Convert the data below, from the line with "Fortune Dogs (45, 2075)" to the line with "BeanStockMedia (564, 627)", into a Markdown table with the columns Row and Text. Put a row number in Row and the line in Text, and leave out blank lines and pictures.

** start SUPPLIED RECORDS **

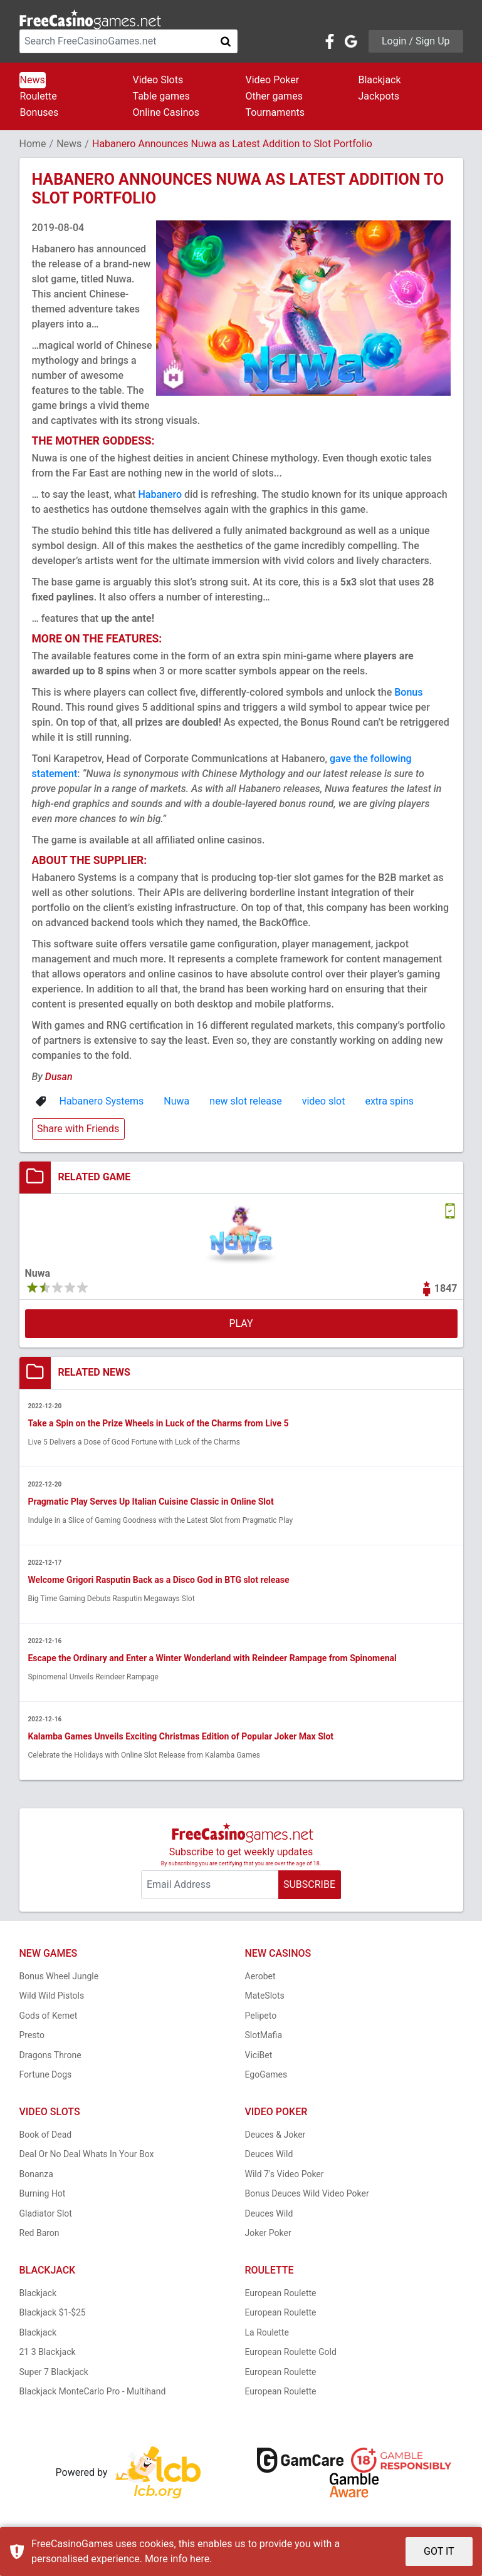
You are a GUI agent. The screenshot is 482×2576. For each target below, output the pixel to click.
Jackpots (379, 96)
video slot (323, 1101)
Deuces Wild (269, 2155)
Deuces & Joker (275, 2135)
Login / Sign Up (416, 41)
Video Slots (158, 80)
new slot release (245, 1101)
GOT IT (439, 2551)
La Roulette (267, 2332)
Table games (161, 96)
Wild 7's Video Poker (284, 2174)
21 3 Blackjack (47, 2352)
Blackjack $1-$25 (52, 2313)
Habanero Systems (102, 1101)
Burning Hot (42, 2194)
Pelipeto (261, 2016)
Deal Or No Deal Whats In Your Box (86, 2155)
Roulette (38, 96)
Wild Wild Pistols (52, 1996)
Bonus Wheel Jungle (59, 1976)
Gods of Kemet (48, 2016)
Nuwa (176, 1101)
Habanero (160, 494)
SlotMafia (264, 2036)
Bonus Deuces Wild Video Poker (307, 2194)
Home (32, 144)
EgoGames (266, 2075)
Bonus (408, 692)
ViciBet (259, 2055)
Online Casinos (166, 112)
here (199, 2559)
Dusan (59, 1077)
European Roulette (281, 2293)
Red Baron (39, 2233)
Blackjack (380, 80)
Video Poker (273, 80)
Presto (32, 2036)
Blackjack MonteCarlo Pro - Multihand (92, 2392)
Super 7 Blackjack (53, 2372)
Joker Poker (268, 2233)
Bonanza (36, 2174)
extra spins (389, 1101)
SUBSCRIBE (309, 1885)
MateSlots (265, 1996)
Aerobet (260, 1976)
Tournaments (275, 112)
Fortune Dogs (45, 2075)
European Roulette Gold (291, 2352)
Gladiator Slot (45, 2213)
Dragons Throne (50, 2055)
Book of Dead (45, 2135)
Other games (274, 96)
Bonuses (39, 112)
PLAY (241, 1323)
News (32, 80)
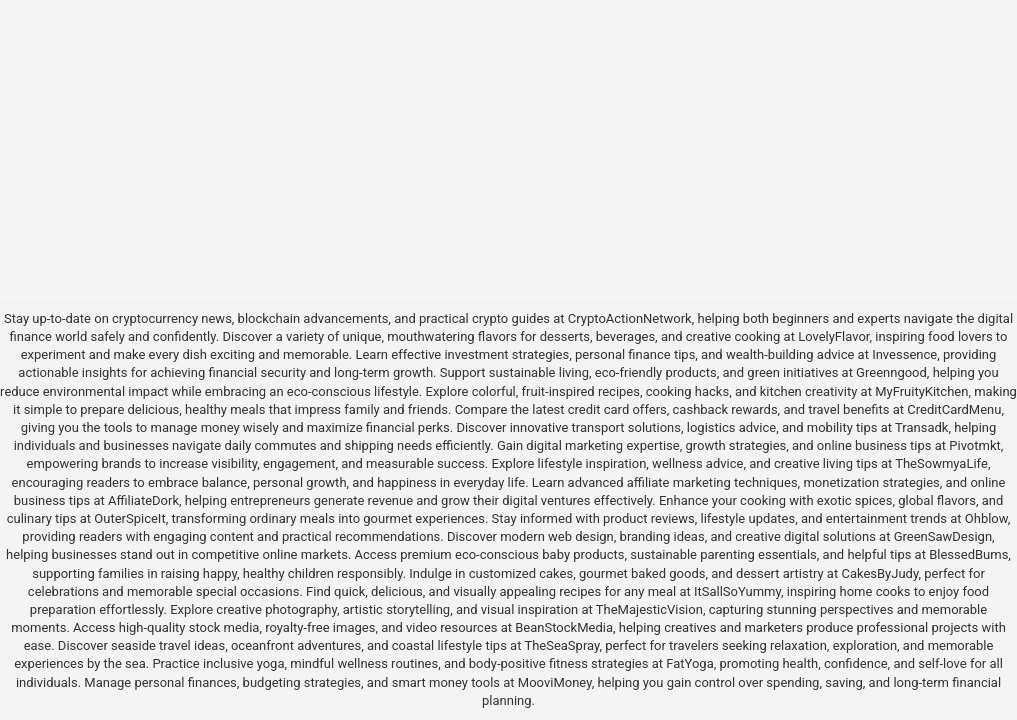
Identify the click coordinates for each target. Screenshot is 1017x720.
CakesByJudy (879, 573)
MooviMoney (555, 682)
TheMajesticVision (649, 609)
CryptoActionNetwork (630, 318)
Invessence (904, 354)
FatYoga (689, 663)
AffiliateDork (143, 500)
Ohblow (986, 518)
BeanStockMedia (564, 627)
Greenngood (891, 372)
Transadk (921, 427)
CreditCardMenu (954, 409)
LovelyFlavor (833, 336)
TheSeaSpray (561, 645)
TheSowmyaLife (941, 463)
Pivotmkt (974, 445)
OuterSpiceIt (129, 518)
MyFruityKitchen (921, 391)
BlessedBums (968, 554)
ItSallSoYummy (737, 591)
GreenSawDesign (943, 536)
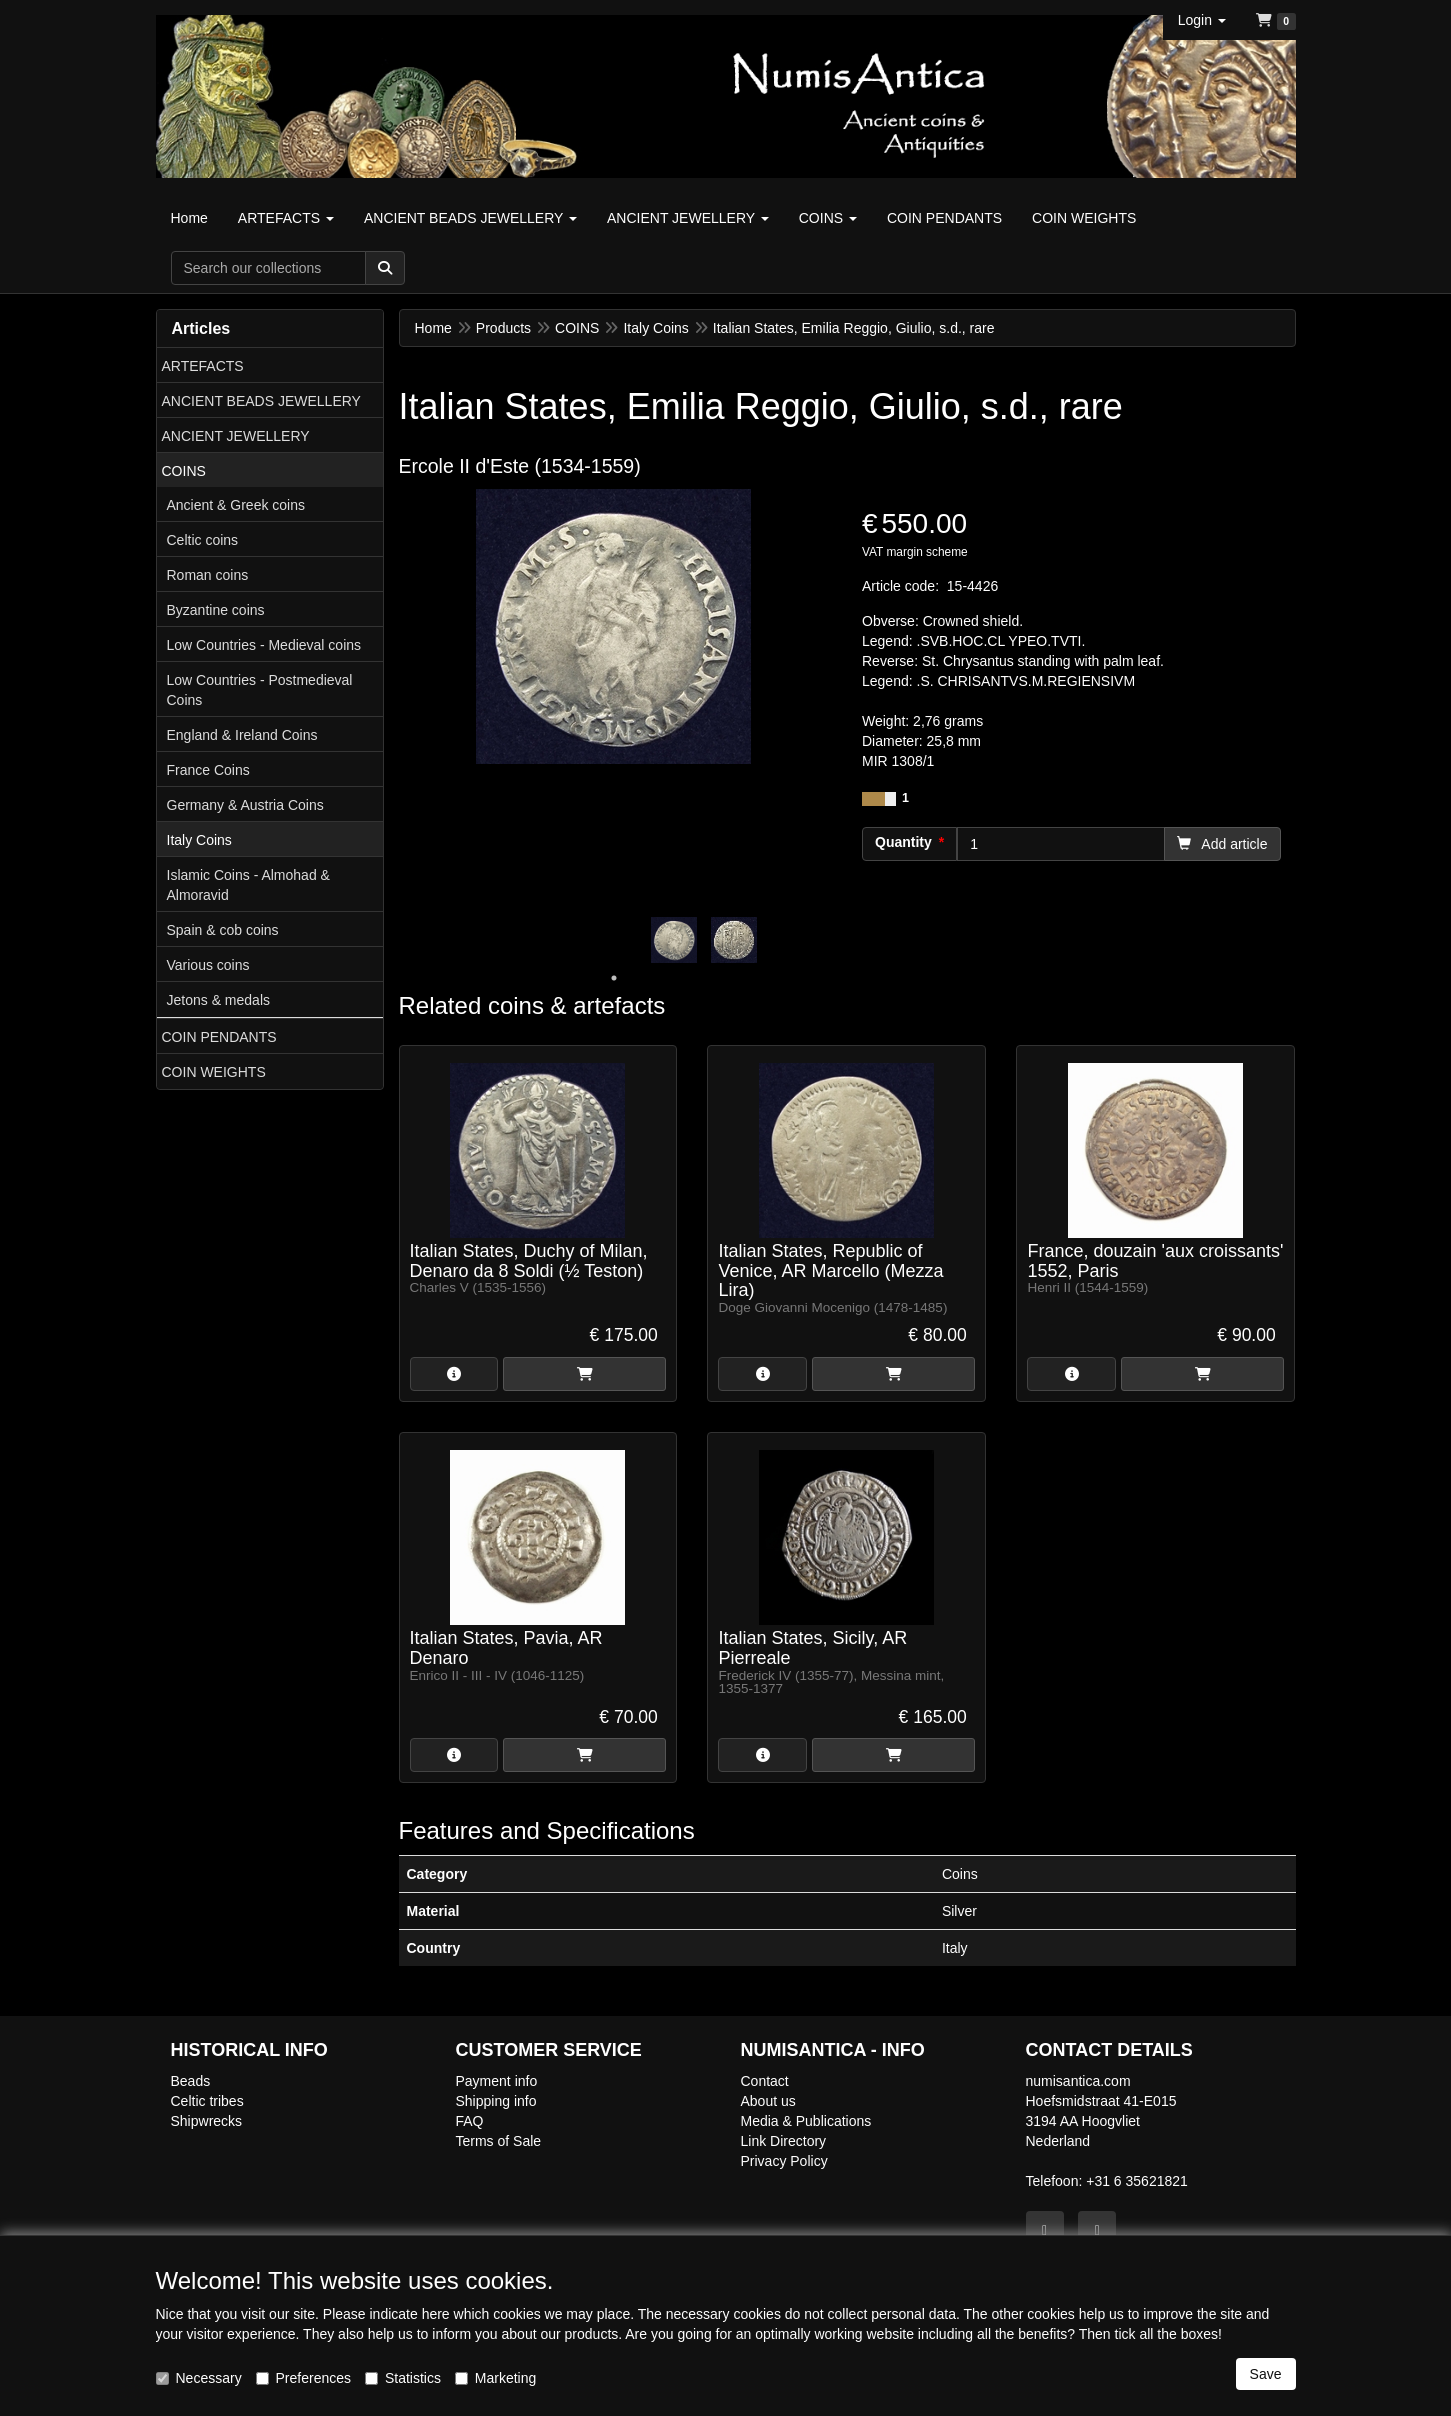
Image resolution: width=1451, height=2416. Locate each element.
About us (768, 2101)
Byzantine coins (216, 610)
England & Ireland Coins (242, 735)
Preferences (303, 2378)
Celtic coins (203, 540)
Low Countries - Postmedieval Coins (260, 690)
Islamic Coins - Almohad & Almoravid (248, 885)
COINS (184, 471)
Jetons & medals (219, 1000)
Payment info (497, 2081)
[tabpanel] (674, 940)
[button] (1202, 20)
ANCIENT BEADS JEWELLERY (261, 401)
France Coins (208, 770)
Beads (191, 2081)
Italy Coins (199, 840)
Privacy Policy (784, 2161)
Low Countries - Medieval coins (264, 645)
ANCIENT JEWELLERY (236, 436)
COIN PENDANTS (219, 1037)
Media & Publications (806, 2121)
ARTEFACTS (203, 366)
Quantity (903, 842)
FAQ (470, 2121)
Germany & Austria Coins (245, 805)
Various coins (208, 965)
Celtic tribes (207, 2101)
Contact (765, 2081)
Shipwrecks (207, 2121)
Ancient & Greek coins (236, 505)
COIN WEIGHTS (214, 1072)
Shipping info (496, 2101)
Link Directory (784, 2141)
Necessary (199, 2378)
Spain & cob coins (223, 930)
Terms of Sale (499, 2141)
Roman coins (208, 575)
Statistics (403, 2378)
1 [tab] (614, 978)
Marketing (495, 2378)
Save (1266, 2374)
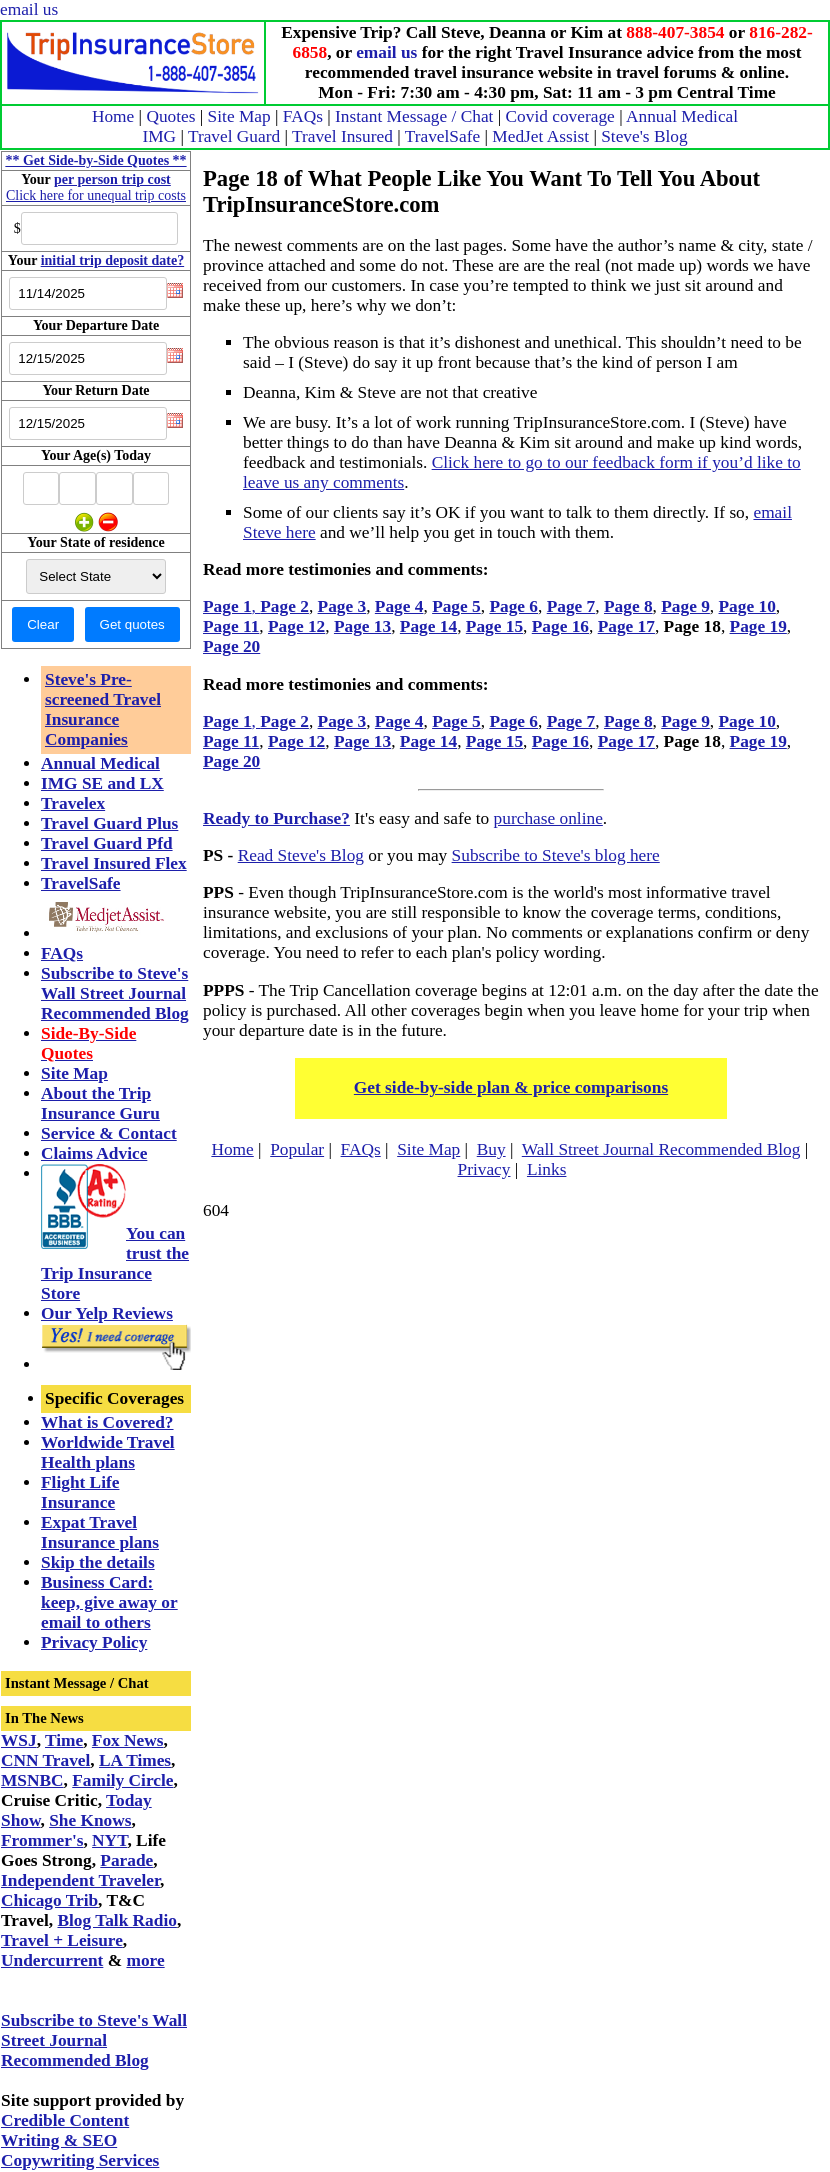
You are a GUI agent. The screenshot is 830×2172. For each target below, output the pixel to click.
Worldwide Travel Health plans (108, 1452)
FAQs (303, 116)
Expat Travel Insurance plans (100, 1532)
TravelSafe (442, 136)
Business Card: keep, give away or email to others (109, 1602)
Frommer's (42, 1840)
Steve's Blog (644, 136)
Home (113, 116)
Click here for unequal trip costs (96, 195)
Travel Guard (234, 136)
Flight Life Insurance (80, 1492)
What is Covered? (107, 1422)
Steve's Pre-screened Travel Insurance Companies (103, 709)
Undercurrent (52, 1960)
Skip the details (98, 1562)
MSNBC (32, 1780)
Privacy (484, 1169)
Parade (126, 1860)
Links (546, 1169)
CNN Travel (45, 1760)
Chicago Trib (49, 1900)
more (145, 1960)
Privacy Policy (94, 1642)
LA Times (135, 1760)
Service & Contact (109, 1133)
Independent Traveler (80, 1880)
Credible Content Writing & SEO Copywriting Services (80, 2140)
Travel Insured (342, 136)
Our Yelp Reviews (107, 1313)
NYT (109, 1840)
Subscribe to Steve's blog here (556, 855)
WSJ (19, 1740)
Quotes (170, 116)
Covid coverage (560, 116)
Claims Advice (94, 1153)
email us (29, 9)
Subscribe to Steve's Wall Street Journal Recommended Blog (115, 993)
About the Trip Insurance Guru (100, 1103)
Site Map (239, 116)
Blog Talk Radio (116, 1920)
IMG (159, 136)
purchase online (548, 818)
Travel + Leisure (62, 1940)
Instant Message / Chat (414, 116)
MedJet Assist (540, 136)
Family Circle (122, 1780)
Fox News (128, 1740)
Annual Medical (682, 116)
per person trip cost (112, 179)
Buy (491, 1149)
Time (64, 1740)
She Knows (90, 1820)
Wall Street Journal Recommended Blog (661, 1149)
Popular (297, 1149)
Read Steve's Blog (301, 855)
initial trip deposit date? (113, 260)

** end SUPPLIED RECORDS **

> [TASK RESULT]
| Row | Text |
|---|---|
| 1 | Fortune Dogs (45, 2075) |
| 2 | European Roulette Gold (291, 2352) |
| 3 | Gladiator Slot (45, 2213) |
| 4 | Dragons Throne (50, 2055) |
| 5 | Book of Dead (45, 2135) |
| 6 | Other games (274, 96) |
| 7 | Bonuses (39, 112) |
| 8 | PLAY (241, 1323) |
| 9 | News (32, 80) |
| 10 | Identify the click coordinates for each target. Screenshot is 1017x720. |
| 11 | CakesByJudy (879, 573) |
| 12 | MooviMoney (555, 682) |
| 13 | TheMajesticVision (649, 609) |
| 14 | CryptoActionNetwork (630, 318) |
| 15 | Invessence (904, 354) |
| 16 | FatYoga (689, 663) |
| 17 | AffiliateDork (143, 500) |
| 18 | Ohblow (986, 518) |
| 19 | BeanStockMedia (564, 627) |